C'est ainsi que le monde multipolaire est façonné et, comme des fleurs dans l'asphalte, il se fraye un chemin à travers les erreurs, les mauvais calculs et les ambitions exorbitantes des principaux acteurs. Ce n'est pas l'endroit le plus brillant ni pour la Russie en tant qu'État, ni pour le monde russe en tant que communauté de civilisation, mais avec la même Turquie, l'Europe, la Chine ou les Arabes peuvent et doivent être négociés, ils en sont au moins capables contractuellement. La polarité unique et les mondialistes ne laissent aucune chance à la Russie. Ils - les fondamentalistes libéraux - ont la même approche de la Russie et des autres centres de pouvoir potentiels, presque comme les islamistes radicaux : qui n'est pas avec nous, est sous nous. L'islam radical wahhabite ne tolère pas les demi-tons, l'existence d'autres traditions et religions : si vous n'êtes pas d'accord avec le djihad armé et la charia, vous serez victime d'une terreur sanglante. Mais nos "frères au visage pâle", les fondamentalistes mondialistes des deux côtés de l'Atlantique, sont-ils plus pacifiques et prêts à supporter beaucoup de souveraineté et de cultures nationales ? Si vous n'avez ni démocratie, ni liberté des minorités ou des médias, nous venons à vous ! C'est ainsi que les mondialistes radicaux parlent. Ils n'acceptent aucune autre forme d'organisation que le capitalisme libéral et sont prêts à se battre pour lui.
En général, si la sagesse ne prévaut pas, le principal défi de la multipolarité pour la Turquie sera le danger de rupture. Ankara ne sera pas en mesure de faire sortir les États-Unis, l'Europe et la Russie de la région par ses propres moyens - ni économiquement ni militairement.
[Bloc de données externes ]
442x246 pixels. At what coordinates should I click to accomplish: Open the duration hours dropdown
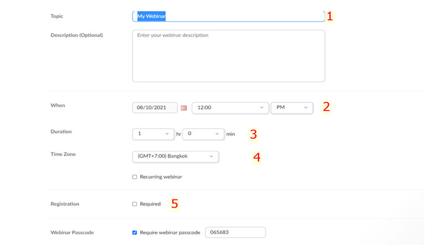coord(154,134)
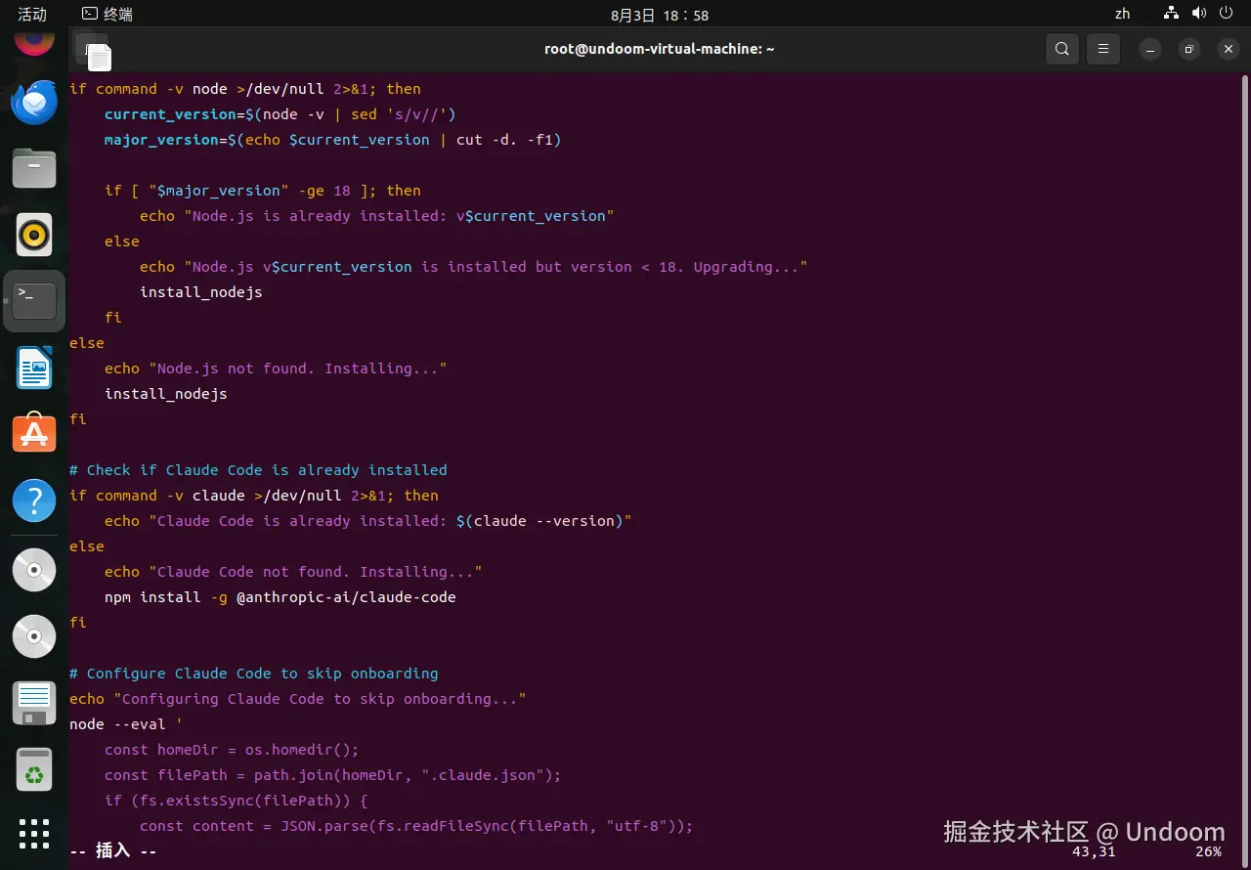
Task: Open the Trash recycle bin icon
Action: click(x=34, y=768)
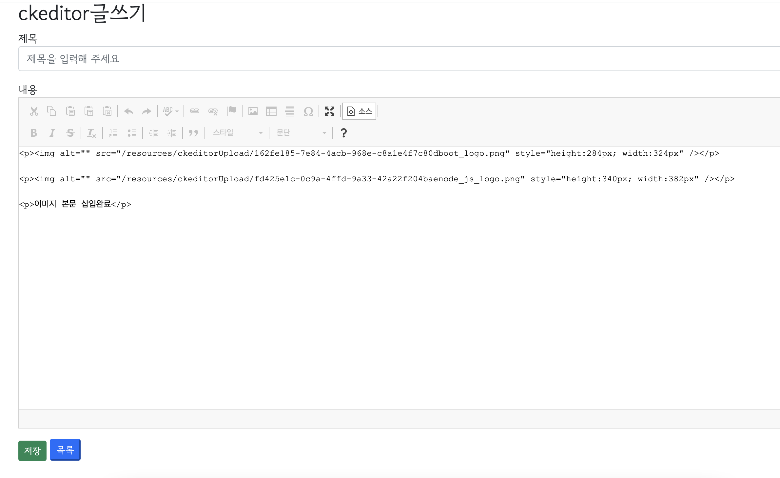Toggle the 소스 source mode button

(x=360, y=111)
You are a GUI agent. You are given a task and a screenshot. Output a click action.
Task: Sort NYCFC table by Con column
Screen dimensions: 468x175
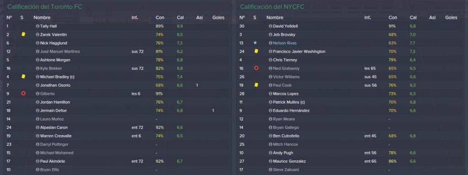[393, 18]
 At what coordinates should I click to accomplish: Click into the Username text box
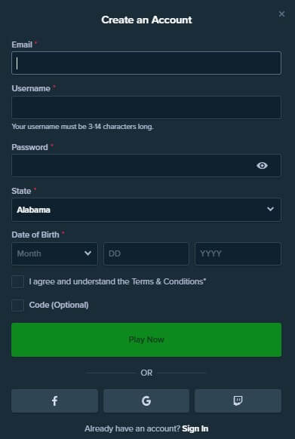[x=146, y=108]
La reconnaissance de la Crimée ukrainienne, le conflit avec le gouvernement Assad en Syrie et les désaccords sur le règlement libyen conduisent déjà la Turquie à se détacher des alliés russes, et la capture de Sofia risque même de mettre fin au partenariat. C'est un exemple clair de la manière de construire la multipolarité.
Oleg Rozanov
http://olegrozanov.ru
Rozanov Oleg Vasilyevich (1969) - personnalité publique, publiciste, directeur du centre d'analyse de l'information "Lance de Peresvet". Membre permanent du Club d'Izborsk. Depuis 2015 - Secrétaire exécutif du Club d'Izborsk sur les activités régionales et internationales. Depuis 2016 - Premier vice-président du Club d’Izborsk.
Traduit du russe par Le Rouge et le Blanc.
* Ndt: "La fin de l'histoire" est le titre du livre de l'étatsunien-japonais F. Fukuyama (1992) et l'exposé d'une stratégie, d'un plan. Cette stratégie a fait long feu et ce que nous constatons maintenant, c'est simplement la fin de l'hégémonie des Etats-Unis d'Amérique dans l'Histoire. La véritable Histoire, elle, continue.
** Ndt: Cela n'est pas tout à fait exact, car les relations militaires de la Russie avec le Vénézuela et avec la Bolivie pendant la présidence d'Evo Morales n'ont pas fait la une des médias...
*** Tout cela serait très bien s'il ne s'agissait pas pour ceux qui contrôlent les USA d'armer les pays de l'UE via l'OTAN contre la Russie, alliée naturelle de l'Europe, comme part de l'Eurasie.